EXERCISE DETAILS = Please update the items below by replacing every "chevron" with "caret", leaving everything else unchanged.
● ● ● ● ● ● ●
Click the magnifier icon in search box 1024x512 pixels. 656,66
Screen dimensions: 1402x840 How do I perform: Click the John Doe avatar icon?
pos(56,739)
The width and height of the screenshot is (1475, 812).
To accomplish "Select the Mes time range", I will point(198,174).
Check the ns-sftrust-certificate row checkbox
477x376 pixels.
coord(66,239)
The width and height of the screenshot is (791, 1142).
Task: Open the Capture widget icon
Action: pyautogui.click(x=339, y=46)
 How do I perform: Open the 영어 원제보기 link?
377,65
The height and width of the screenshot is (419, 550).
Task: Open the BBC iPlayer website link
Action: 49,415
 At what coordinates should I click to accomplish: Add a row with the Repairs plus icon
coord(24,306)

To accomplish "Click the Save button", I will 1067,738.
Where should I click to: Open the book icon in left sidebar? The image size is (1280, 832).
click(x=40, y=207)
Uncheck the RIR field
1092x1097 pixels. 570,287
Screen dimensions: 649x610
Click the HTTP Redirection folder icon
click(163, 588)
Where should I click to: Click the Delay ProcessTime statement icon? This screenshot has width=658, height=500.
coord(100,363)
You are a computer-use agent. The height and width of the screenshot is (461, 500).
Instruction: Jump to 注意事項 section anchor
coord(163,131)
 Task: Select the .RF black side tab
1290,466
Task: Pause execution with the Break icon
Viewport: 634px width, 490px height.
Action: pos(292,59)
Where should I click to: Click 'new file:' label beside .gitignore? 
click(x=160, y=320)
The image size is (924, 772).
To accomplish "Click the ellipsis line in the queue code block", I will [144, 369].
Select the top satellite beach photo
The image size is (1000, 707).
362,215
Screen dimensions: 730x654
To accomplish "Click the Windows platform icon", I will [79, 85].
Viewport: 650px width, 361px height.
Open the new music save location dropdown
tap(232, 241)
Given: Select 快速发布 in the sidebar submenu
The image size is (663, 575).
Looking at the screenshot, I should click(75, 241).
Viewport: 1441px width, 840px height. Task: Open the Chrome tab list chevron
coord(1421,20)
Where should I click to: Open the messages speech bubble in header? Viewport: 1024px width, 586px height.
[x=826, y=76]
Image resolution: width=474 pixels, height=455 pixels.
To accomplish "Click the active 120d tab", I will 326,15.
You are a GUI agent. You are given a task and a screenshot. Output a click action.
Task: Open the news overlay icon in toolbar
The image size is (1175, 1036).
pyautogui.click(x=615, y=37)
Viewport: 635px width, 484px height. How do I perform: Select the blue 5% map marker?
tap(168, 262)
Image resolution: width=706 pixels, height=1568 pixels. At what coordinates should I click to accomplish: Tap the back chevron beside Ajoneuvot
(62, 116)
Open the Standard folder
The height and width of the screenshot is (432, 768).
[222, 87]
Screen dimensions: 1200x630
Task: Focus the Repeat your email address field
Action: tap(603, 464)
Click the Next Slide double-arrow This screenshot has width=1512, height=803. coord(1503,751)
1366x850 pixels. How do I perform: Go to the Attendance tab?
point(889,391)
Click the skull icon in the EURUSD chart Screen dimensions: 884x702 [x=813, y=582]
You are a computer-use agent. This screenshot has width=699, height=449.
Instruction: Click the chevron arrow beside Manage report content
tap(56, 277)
● ● ● ● ● ● ●
RESPONSE FOR THIS EXERCISE =
Click the magnifier icon in search box 1024x512 pixels. 656,66
Screen dimensions: 1402x840 How do I perform: Click the John Doe avatar icon?
pos(56,739)
The width and height of the screenshot is (1475, 812).
To accomplish "Select the Mes time range", I will point(198,174).
Check the ns-sftrust-certificate row checkbox
477x376 pixels.
coord(66,239)
The width and height of the screenshot is (791, 1142).
Task: Open the Capture widget icon
Action: pyautogui.click(x=339, y=46)
 How do I perform: Open the 영어 원제보기 link?
377,65
The height and width of the screenshot is (419, 550).
Task: Open the BBC iPlayer website link
Action: 49,415
 At what coordinates should I click to accomplish: Add a row with the Repairs plus icon
coord(24,306)

To accomplish "Click the Save button", I will 1067,738.
Where should I click to: Open the book icon in left sidebar? The image size is (1280, 832).
click(x=40, y=207)
Uncheck the RIR field
1092x1097 pixels. 570,287
Screen dimensions: 649x610
Click the HTTP Redirection folder icon
click(163, 588)
Where should I click to: Click the Delay ProcessTime statement icon? This screenshot has width=658, height=500.
coord(100,363)
You are a computer-use agent. The height and width of the screenshot is (461, 500).
Instruction: Jump to 注意事項 section anchor
coord(163,131)
 Task: Select the .RF black side tab
1290,466
Task: Pause execution with the Break icon
Viewport: 634px width, 490px height.
Action: pos(292,59)
Where should I click to: Click 'new file:' label beside .gitignore? 
click(x=160, y=320)
The image size is (924, 772).
To accomplish "Click the ellipsis line in the queue code block", I will [144, 369].
Select the top satellite beach photo
The image size is (1000, 707).
362,215
Screen dimensions: 730x654
To accomplish "Click the Windows platform icon", I will [79, 85].
Viewport: 650px width, 361px height.
Open the new music save location dropdown
tap(232, 241)
Given: Select 快速发布 in the sidebar submenu
The image size is (663, 575).
Looking at the screenshot, I should click(75, 241).
Viewport: 1441px width, 840px height. Task: Open the Chrome tab list caret
coord(1421,20)
Where should I click to: Open the messages speech bubble in header? Viewport: 1024px width, 586px height.
[x=826, y=76]
Image resolution: width=474 pixels, height=455 pixels.
To accomplish "Click the active 120d tab", I will 326,15.
You are a GUI agent. You are given a task and a screenshot. Output a click action.
Task: Open the news overlay icon in toolbar
The image size is (1175, 1036).
pyautogui.click(x=615, y=37)
Viewport: 635px width, 484px height. How do I perform: Select the blue 5% map marker?
tap(168, 262)
Image resolution: width=706 pixels, height=1568 pixels. At what coordinates should I click to accomplish: Tap the back caret beside Ajoneuvot
(62, 116)
Open the Standard folder
The height and width of the screenshot is (432, 768).
[222, 87]
Screen dimensions: 1200x630
Task: Focus the Repeat your email address field
Action: tap(603, 464)
Click the Next Slide double-arrow This screenshot has width=1512, height=803. coord(1503,751)
1366x850 pixels. How do I perform: Go to the Attendance tab?
point(889,391)
Click the skull icon in the EURUSD chart Screen dimensions: 884x702 [x=813, y=582]
You are a computer-use agent. This screenshot has width=699, height=449.
Instruction: Click the caret arrow beside Manage report content
tap(56, 277)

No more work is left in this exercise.